I originally had a deposit on a regular blk and white. But I just after counting my change and having an extra 100 dol I just couldnt help my self, I had to get on of bobby's extreme giants. I cant wait till it gets here.


----------



## Mvskokee (Jul 4, 2008)

congrats man


----------



## Nero (Jul 4, 2008)

saving your change over time sure does come in handy


----------



## olympus (Jul 7, 2008)

You made the right decision I have a boy chacoan on the way also.


----------



## burke0000 (Jul 7, 2008)

olympus said:


> You made the right decision I have a boy chacoan on the way also.
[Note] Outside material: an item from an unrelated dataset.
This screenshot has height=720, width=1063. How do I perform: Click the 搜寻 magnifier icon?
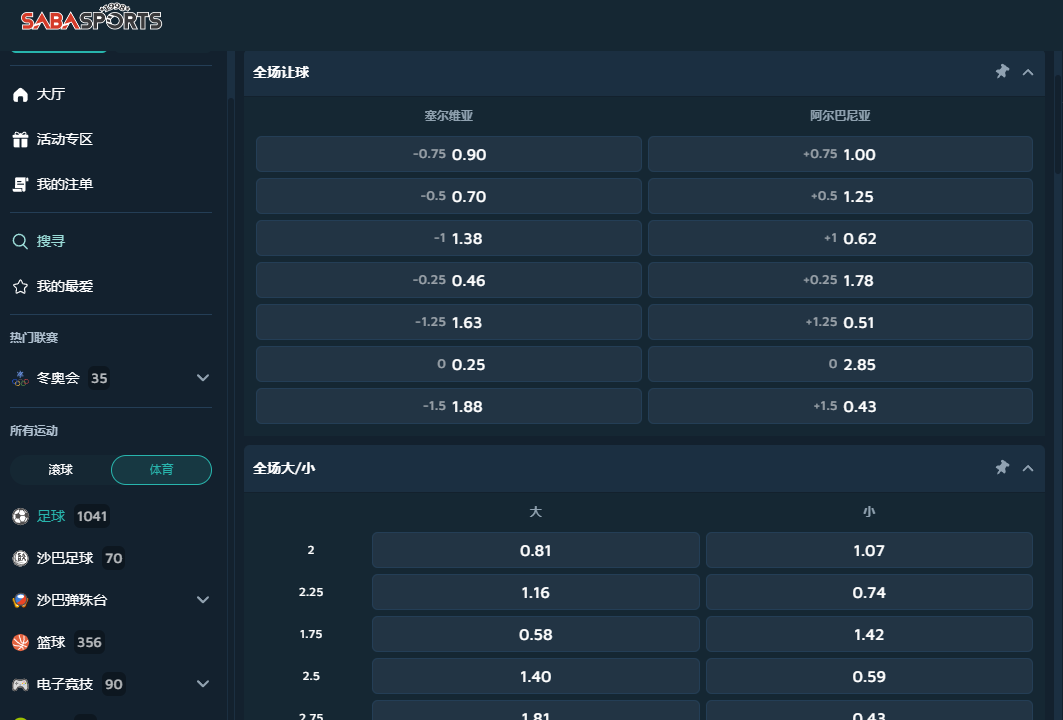click(20, 242)
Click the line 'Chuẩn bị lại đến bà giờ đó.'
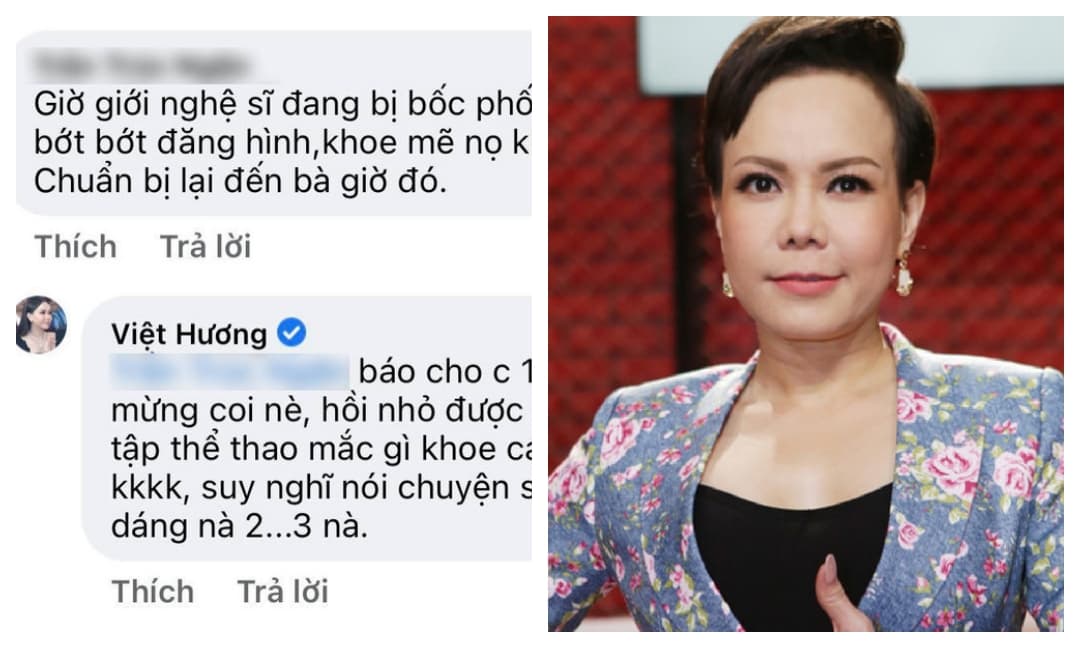 click(240, 182)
Ya Im getting a male as well, I cant wait!


----------



## PuffDragon (Jul 7, 2008)

Gotcha beat :moon2 I ordered two!! 1.1 pair and can't wait!! Everyone be sure to take pics of your new comers.


----------



## burke0000 (Jul 7, 2008)

Ya I wish I had enough room and money for a pair of them!


----------



## RehabRalphy (Jul 7, 2008)

you'll love it!


----------



## DZLife (Jul 8, 2008)

This will be my second Chacoan. I have a male ordered from the first clutch. 
My first was a yearling female. She has become quite a sweety, but can be moody on occasion. She NEVER bites; she just doesn't want to be picked up sometimes, which is ok.


----------